Reproduce the listing word for word, starting at the line that contains "This screenshot has width=751, height=592." and ending with the final line of the listing. Leave the pictures out.

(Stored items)
- - - - -
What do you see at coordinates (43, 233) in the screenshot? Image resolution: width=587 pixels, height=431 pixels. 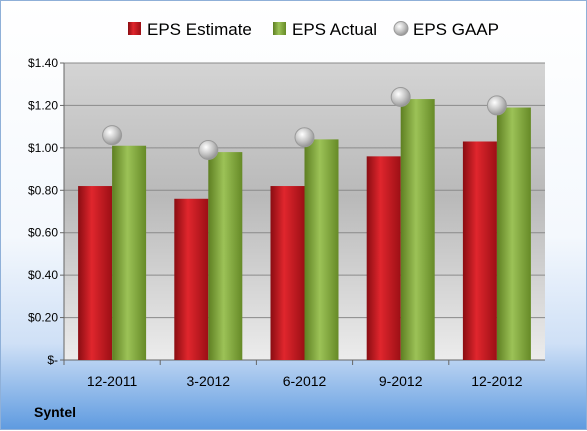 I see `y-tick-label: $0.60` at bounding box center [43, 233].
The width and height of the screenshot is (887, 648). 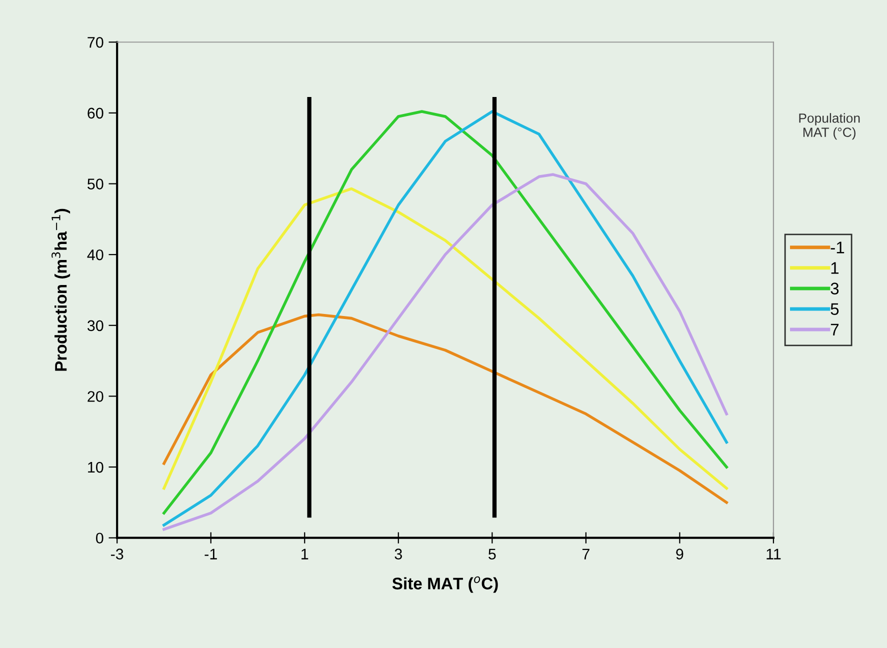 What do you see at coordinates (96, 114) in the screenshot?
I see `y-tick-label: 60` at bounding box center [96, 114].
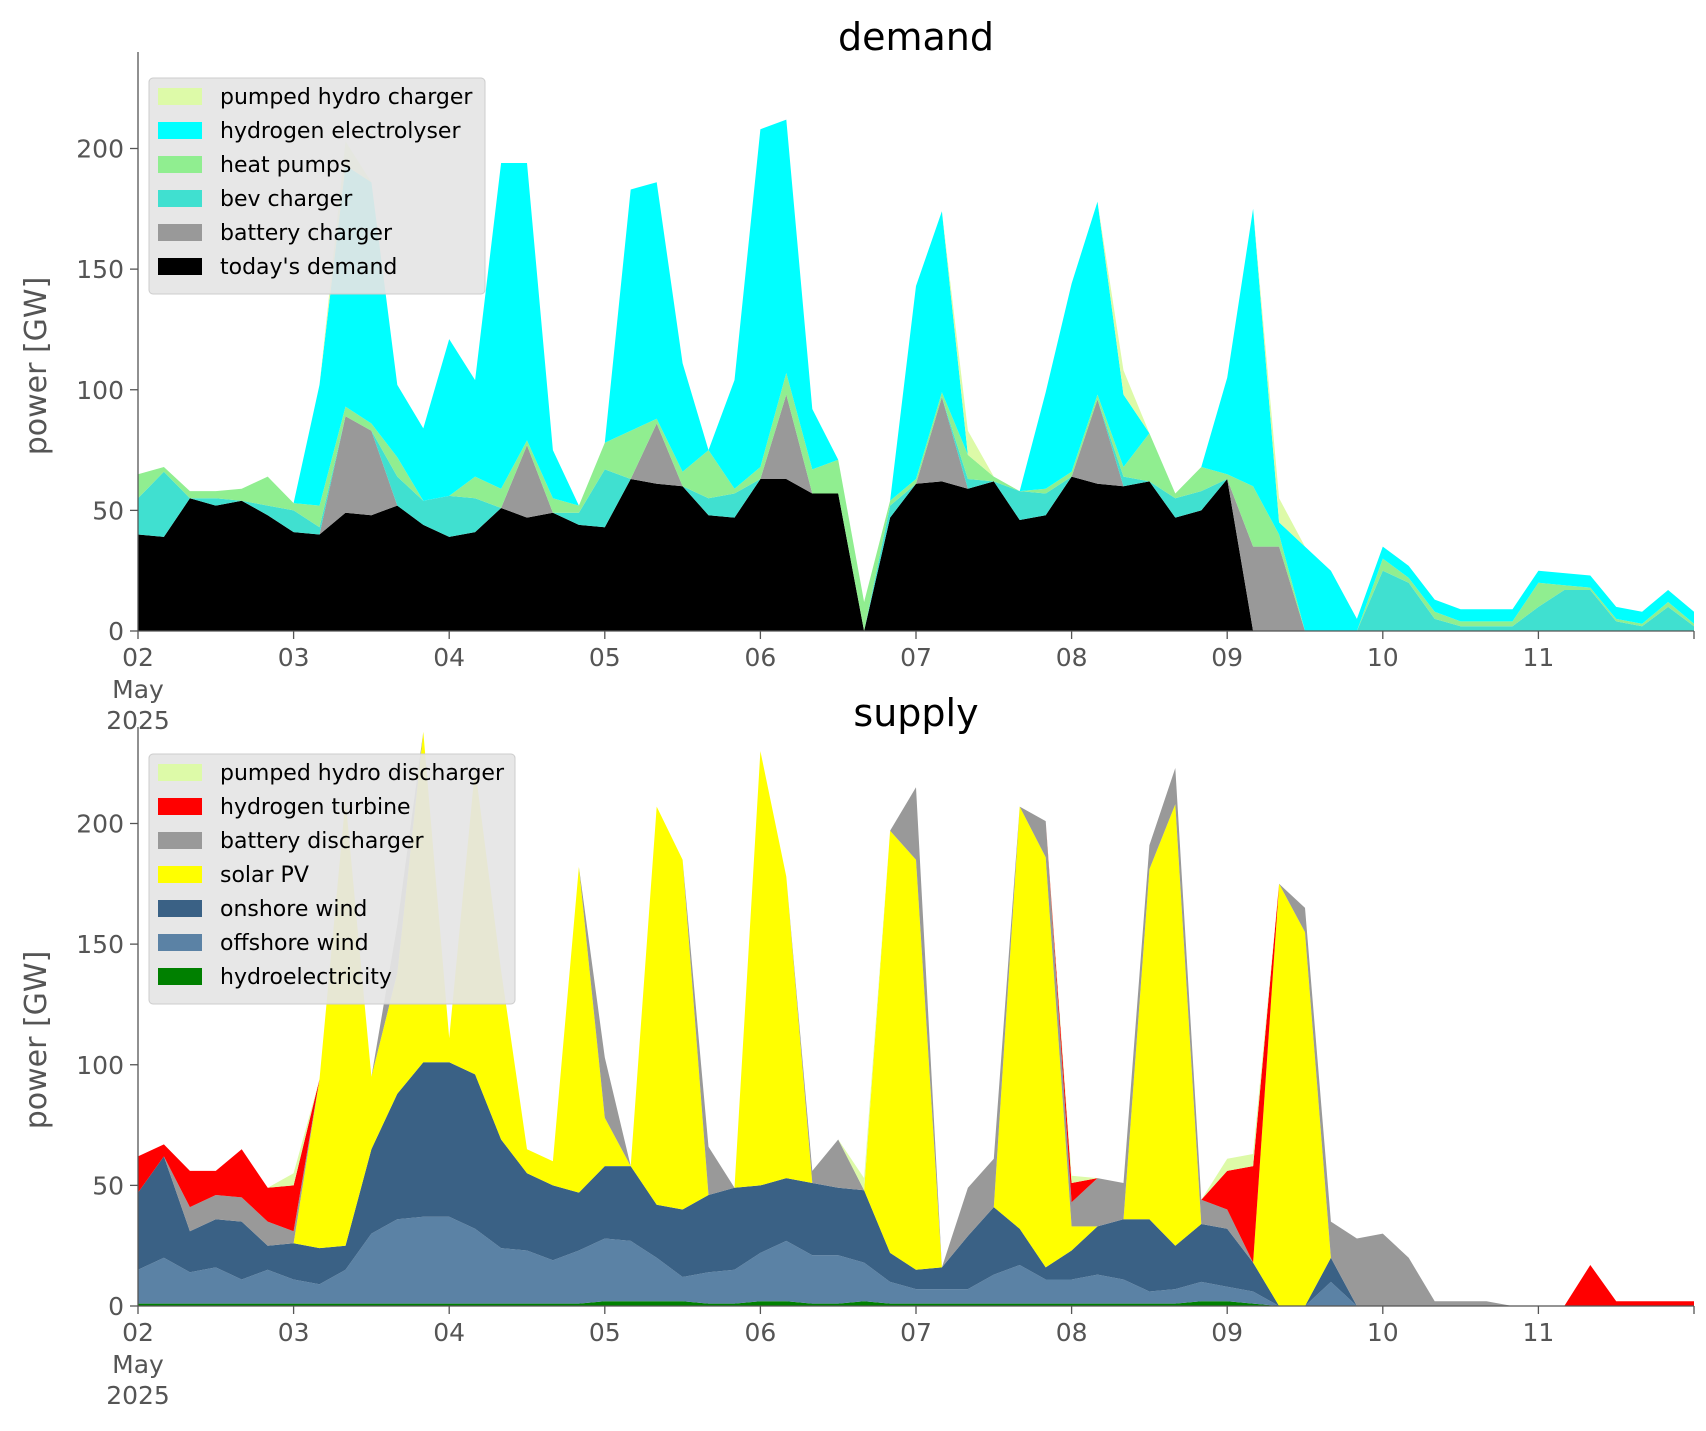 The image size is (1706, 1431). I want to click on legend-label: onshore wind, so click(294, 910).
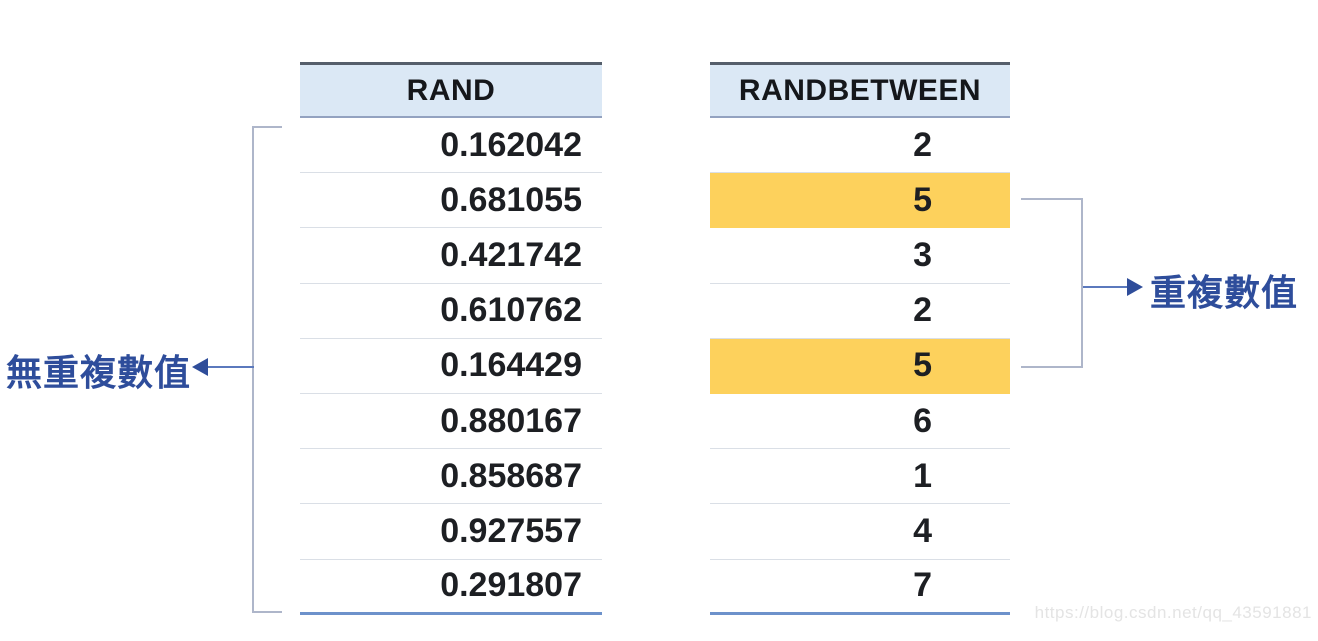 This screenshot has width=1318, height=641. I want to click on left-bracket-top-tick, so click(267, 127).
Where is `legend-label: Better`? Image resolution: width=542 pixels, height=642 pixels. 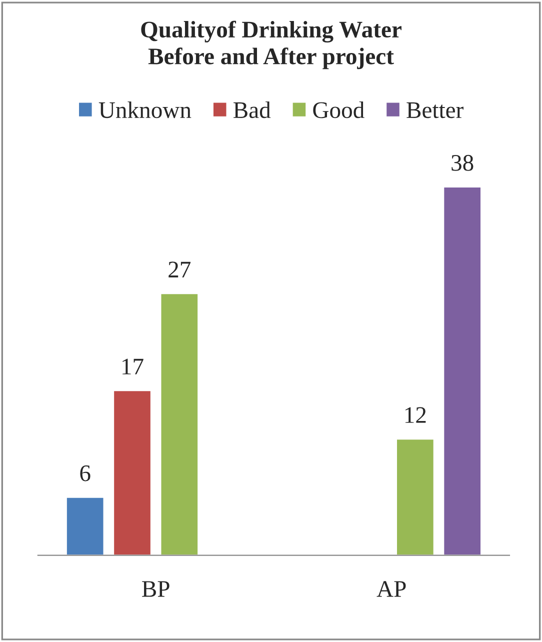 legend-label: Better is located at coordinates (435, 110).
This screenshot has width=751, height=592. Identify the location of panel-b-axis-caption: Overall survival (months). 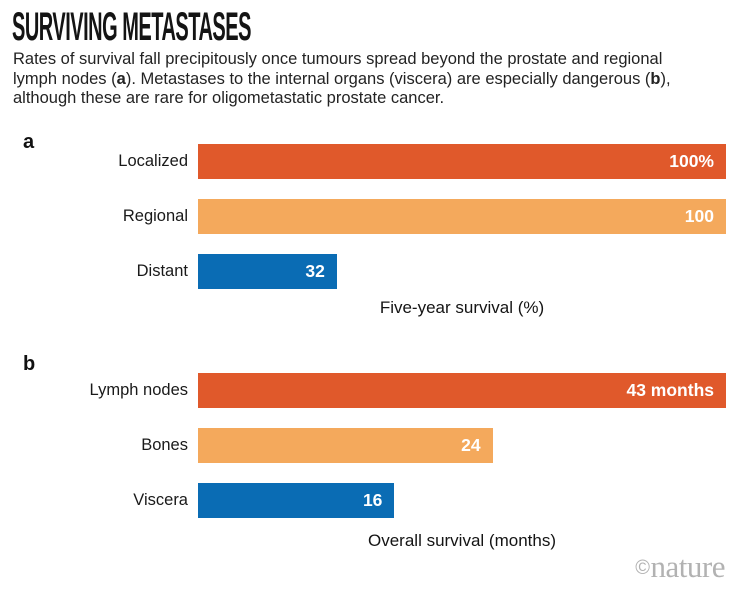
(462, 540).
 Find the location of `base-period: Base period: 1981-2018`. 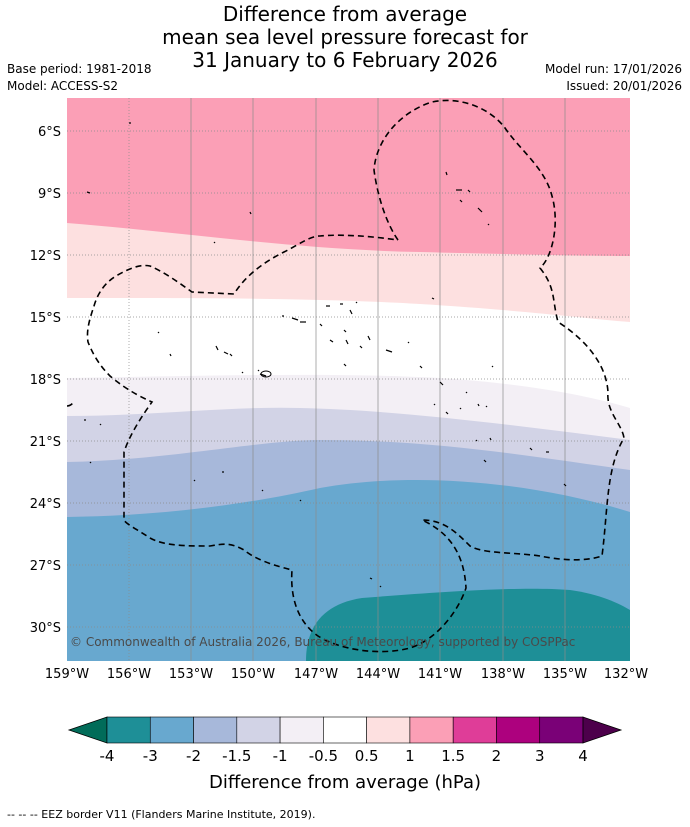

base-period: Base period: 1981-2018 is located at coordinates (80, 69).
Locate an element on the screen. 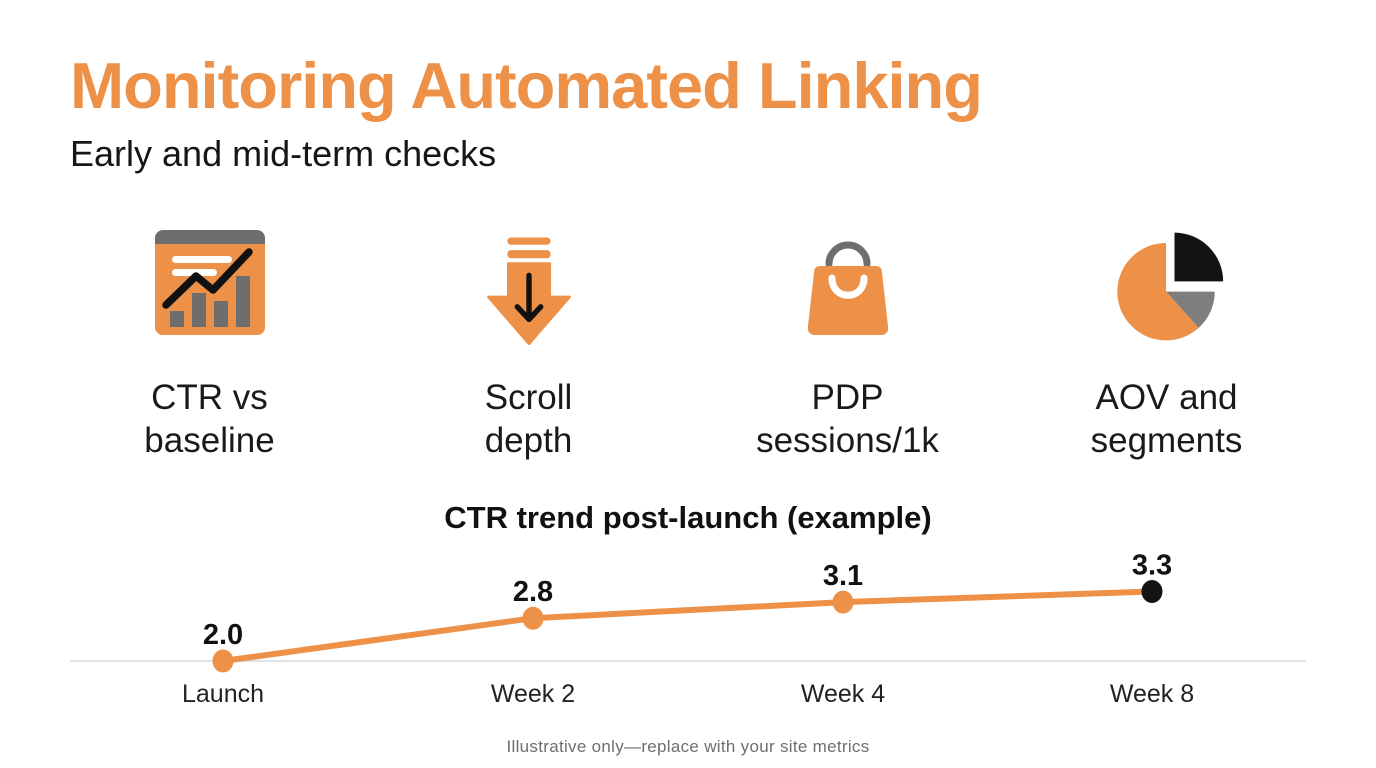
- - - - -
SOLUTION →
This screenshot has width=751, height=592. Identify the location of panel-b-axis-caption: Overall survival (months). 
(462, 540).
 Find the location of `base-period: Base period: 1981-2018`. 

base-period: Base period: 1981-2018 is located at coordinates (80, 69).
Locate an element on the screen. 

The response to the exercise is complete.